- **PROBLEM REQUIREMENTS**:
Below are entries; output exactly the lines from the one with "Task: Select the model value AX-6D910S-KV" to the one with "Screen dimensions: 800x466", both included, and nothing else.

- **SOURCE RECORDS**:

►

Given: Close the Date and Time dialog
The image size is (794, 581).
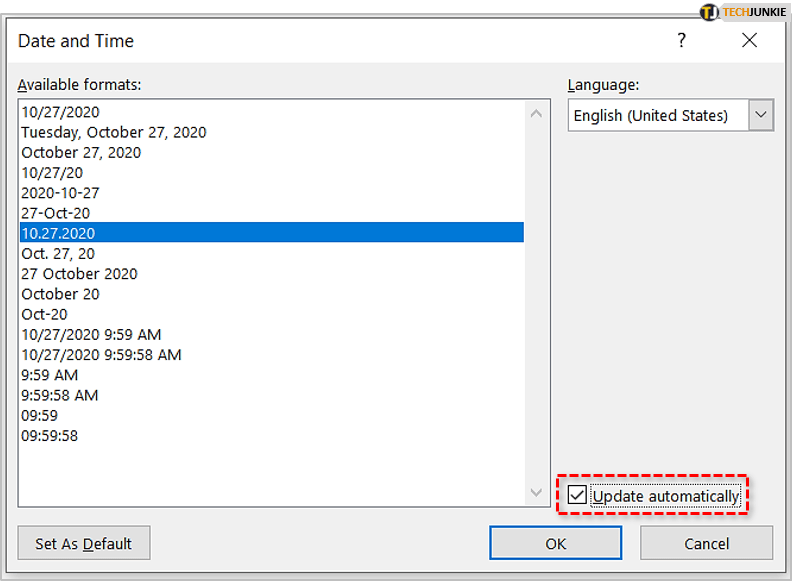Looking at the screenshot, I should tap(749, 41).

◄
►

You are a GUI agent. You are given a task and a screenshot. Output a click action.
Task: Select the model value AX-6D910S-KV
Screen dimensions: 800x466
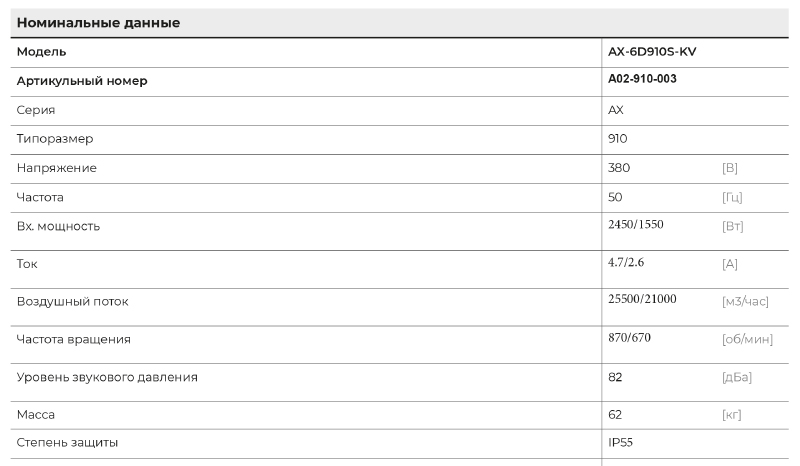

◄
►

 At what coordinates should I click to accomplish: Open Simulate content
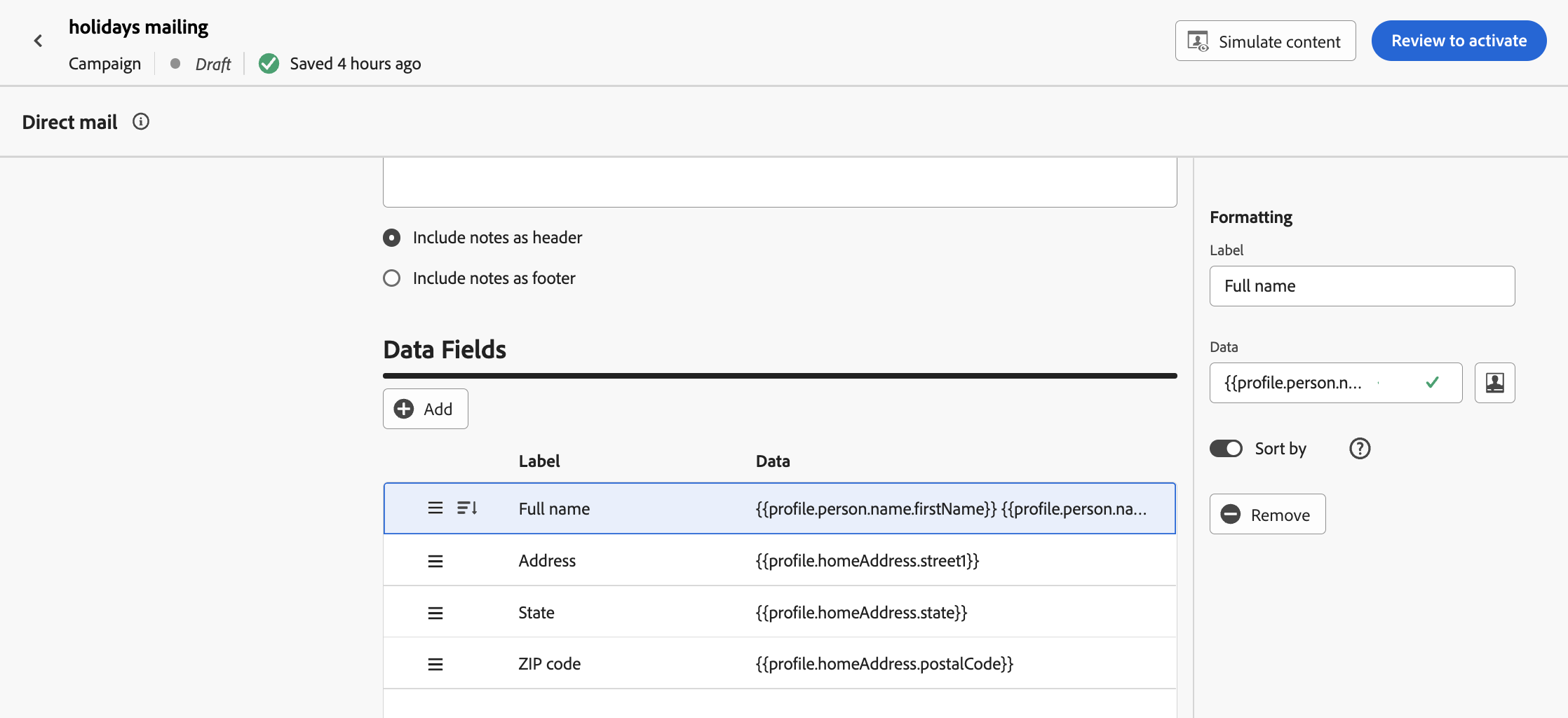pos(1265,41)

◄

- **ANSWER SPACE**:
Task: Select the model value AX-6D910S-KV
Screen dimensions: 800x466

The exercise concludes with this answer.